I can't excuse the lack of adulting of course

however, is he in a fit state to talk about stuff after work? I know I've had jobs where I couldn't even grunt after work, so just wondering if you need to schedule in a life admin session on a weekend or something....and then he can start actually doing some life admin as well!

just seems a really odd point for him to lose his rag. Is it because he was being asked to make a decision? he does sound like he desperately needs to grow a pair.

Karwomannghia · 22/11/2018 22:40

It’s just it sounds like you do everything anyway and that trying to get him to take some of it on is actually more stressful than just doing it. Or is he sometimes better than this and able to do some?

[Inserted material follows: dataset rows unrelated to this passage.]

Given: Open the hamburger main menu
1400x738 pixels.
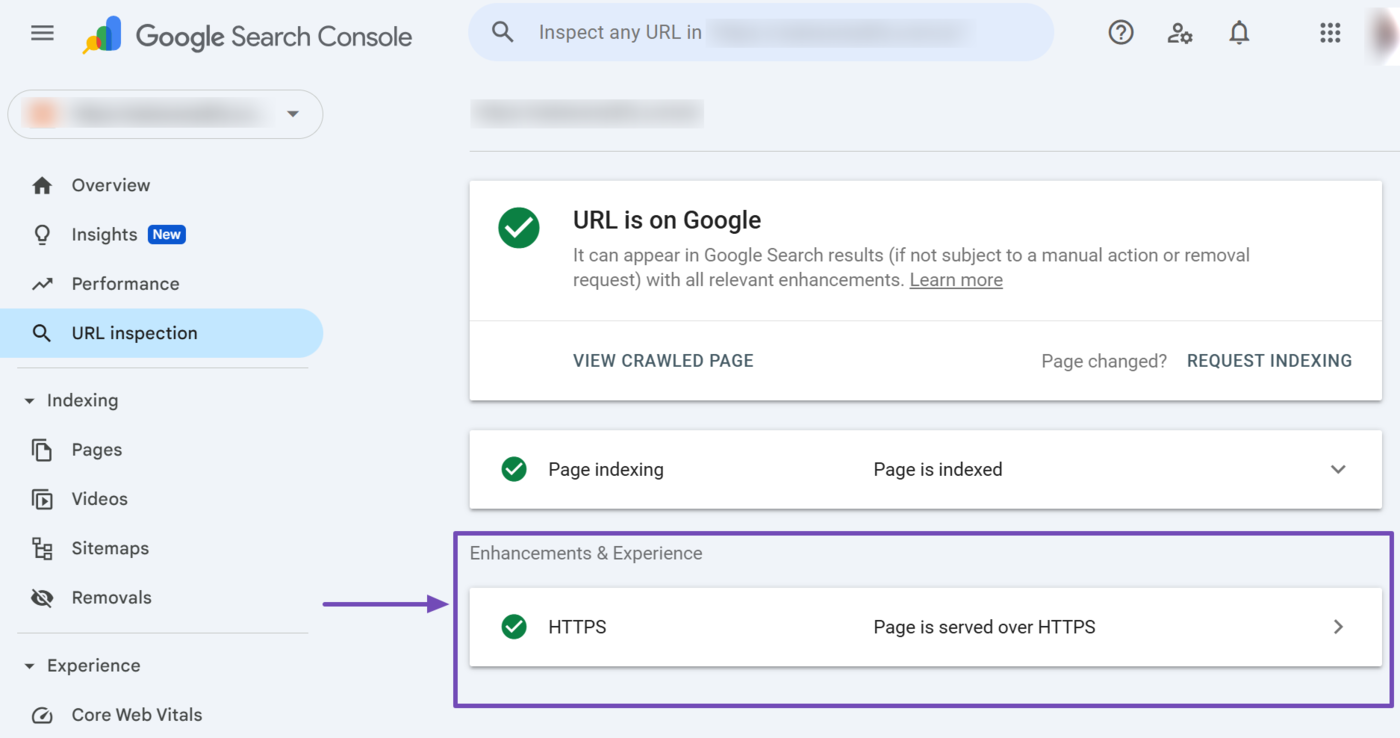Looking at the screenshot, I should [x=42, y=33].
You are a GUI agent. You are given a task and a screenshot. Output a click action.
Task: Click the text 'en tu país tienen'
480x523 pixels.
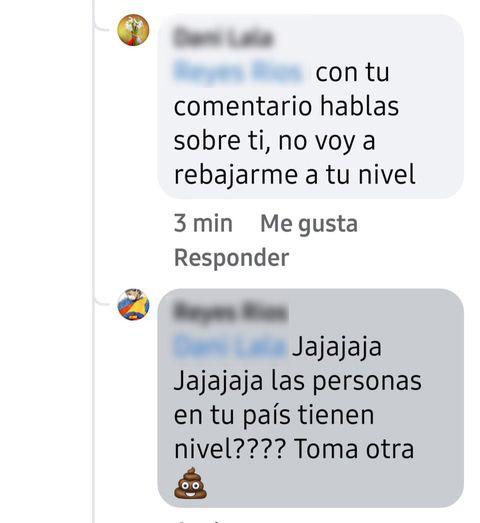[274, 415]
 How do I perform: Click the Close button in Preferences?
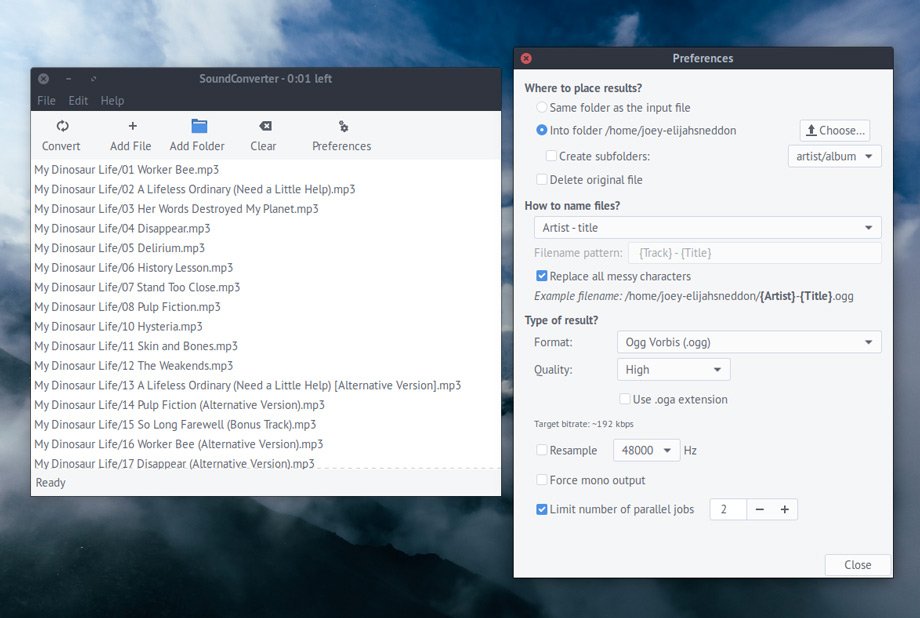click(857, 565)
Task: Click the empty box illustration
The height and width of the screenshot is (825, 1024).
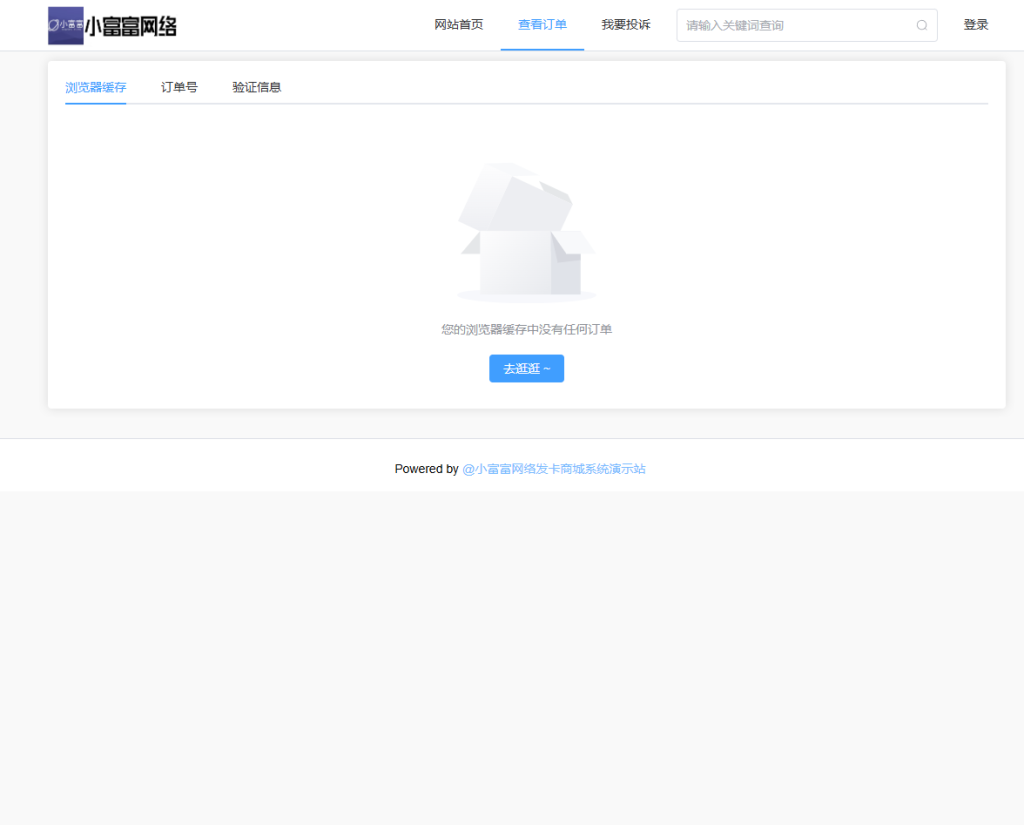Action: click(526, 230)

Tralalalala1 · 22/11/2018 22:46

He does occasionally function in a more productive way. I suspect i’m guilty of spending my day organising and organising and then borbarding him with decisions about stuff when he gets in. Tonight, I deliberately waited until after we’d eaten to broach the subject so it’s not like I jumped him the minute he walked through the door. He’s great at 11am on a Sunday morning on a family dog walk, but you can’t order a fucking turkey at 11am on a Sunday.

OP posts:
Shambu · 22/11/2018 22:48

Sometimes I wonder how the hell men managed to organise world wars.

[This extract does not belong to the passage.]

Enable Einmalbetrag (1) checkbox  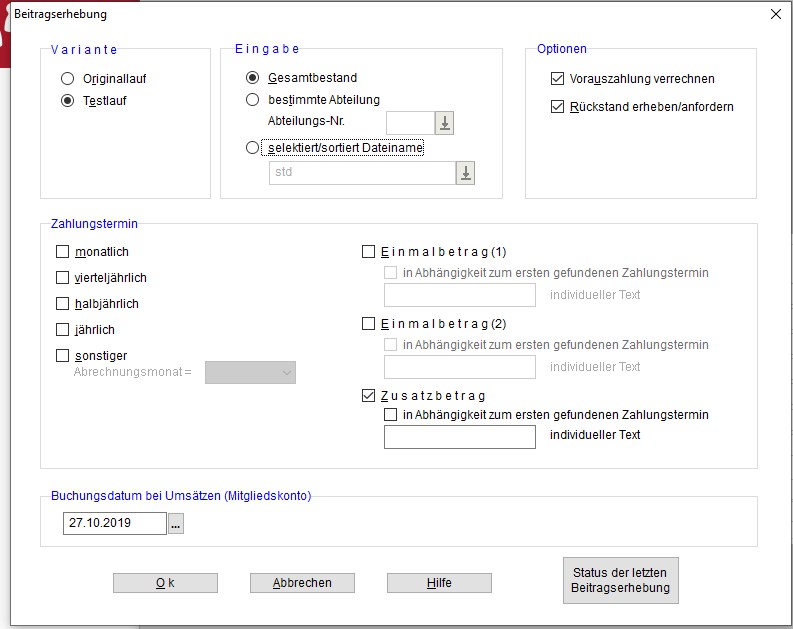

Tralalalala1 · 22/11/2018 22:52

.... I totally agree Shambu

Sometimes I think he resents the complications and organisation that being a family bring. Previously his mum would get a bottle of wine and his Dad would get a bottle of whiskey. All his family have commented positively on the change in present buying since I arrived on the scene...

OP posts:
timeisnotaline · 22/11/2018 23:00

Just let them go back to a bottle of wine and whisky. Plan at least one thing while in laws are here that is totally up to him. Book tix for something extra with your dd without him. And explain you only have so much time either , so you understand . You can’t make him find the time , so the best you can do is take you/family socialising time off his plate until he’s done x y z and assembled dds Christmas present. Don’t spend fun time with him until he’s done this or very seriously changed his tune. I did this once with my dp , I meant every word at the time. He had majorly failed in being a partner in life admin and I was over it. I didn’t feel like being there for the fun stuff with a guy who left me all the shit, I wasn’t going to grin and go along with it.

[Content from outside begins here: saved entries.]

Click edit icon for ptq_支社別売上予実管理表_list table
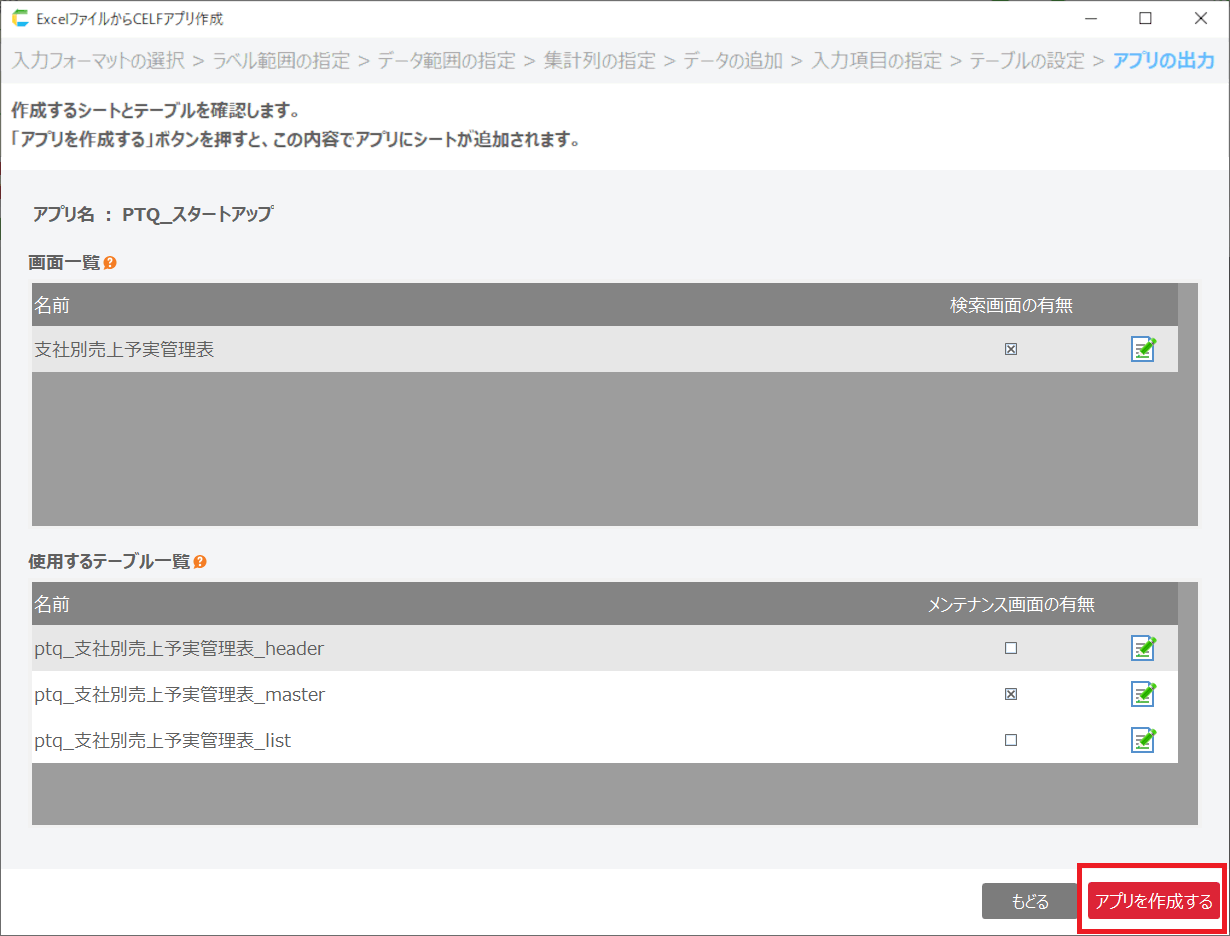Image resolution: width=1230 pixels, height=936 pixels. point(1143,740)
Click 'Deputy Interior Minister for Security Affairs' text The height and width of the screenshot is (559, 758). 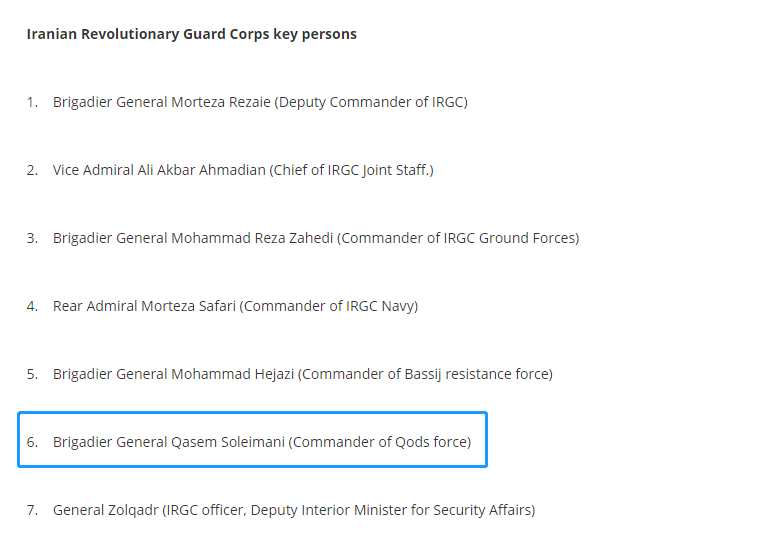coord(391,511)

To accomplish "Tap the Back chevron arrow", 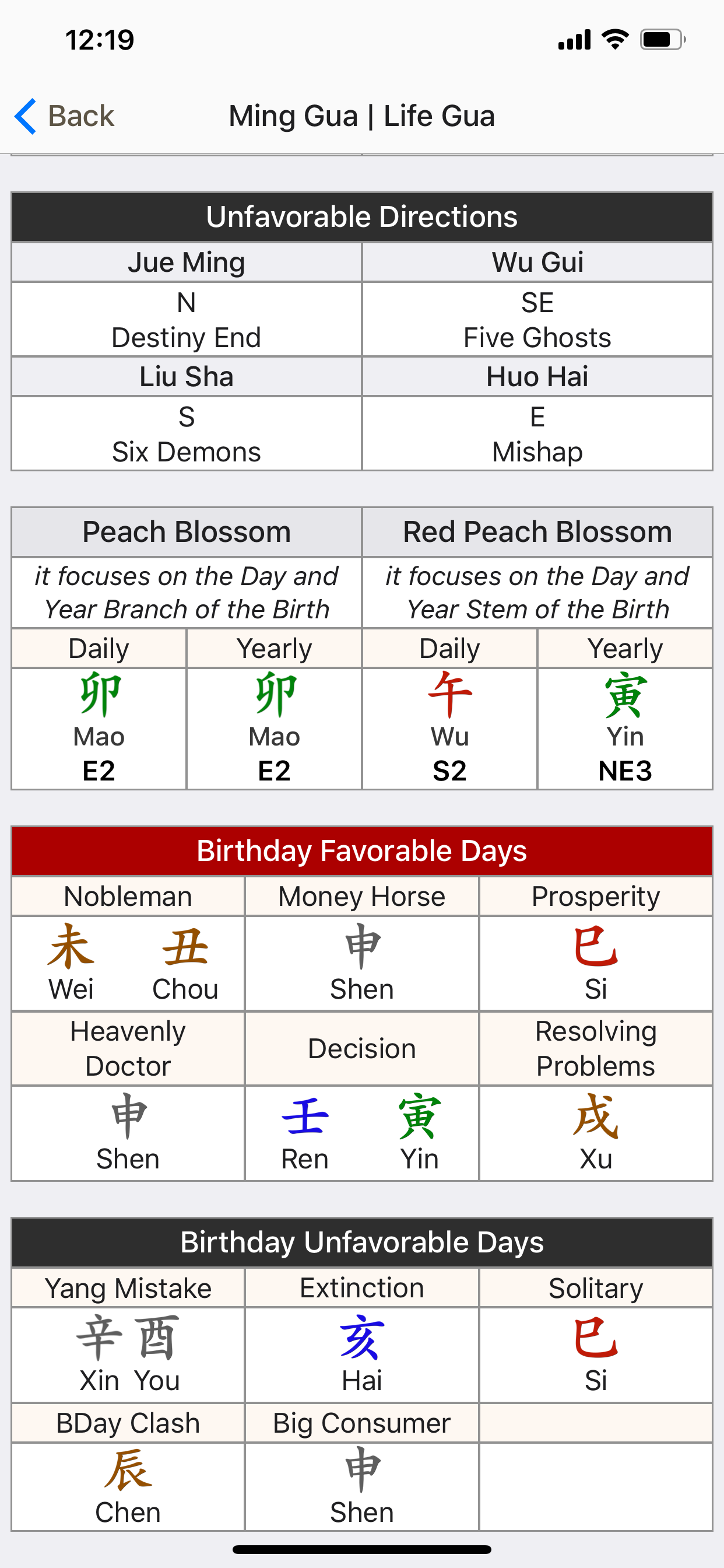I will (26, 116).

Luckybe40 · 23/11/2018 09:30

Its called deliberate incompetence and it’s pretty fucking nasty when you start stripping the layers back. He’s not incompetent ( he sounds like he can hold together a fairly stressy job?) he’s lazy, and thinks ALL life-work has a wife-work and unfortunately you’ve enabled him by stepping up. The more you do, the less he does. He’s NOT a good dad nor a good husband NOR a good man. He’s mysoginistic and selfish and most of all, really fucking lazy. He knows exactly what he’s doing. Search Incompetent husband-what happened next in mumsnet, unfortunately the first thread was deleted but rest assured, you are not alone.

Luckybe40 · 23/11/2018 09:33

Seriously, he’s not what you think he is. He’s far more manipulative than you give him credit for. Sorry to call a spade a spade but he’s got you exactly where he wants you. Running his life so he doesn’t have to.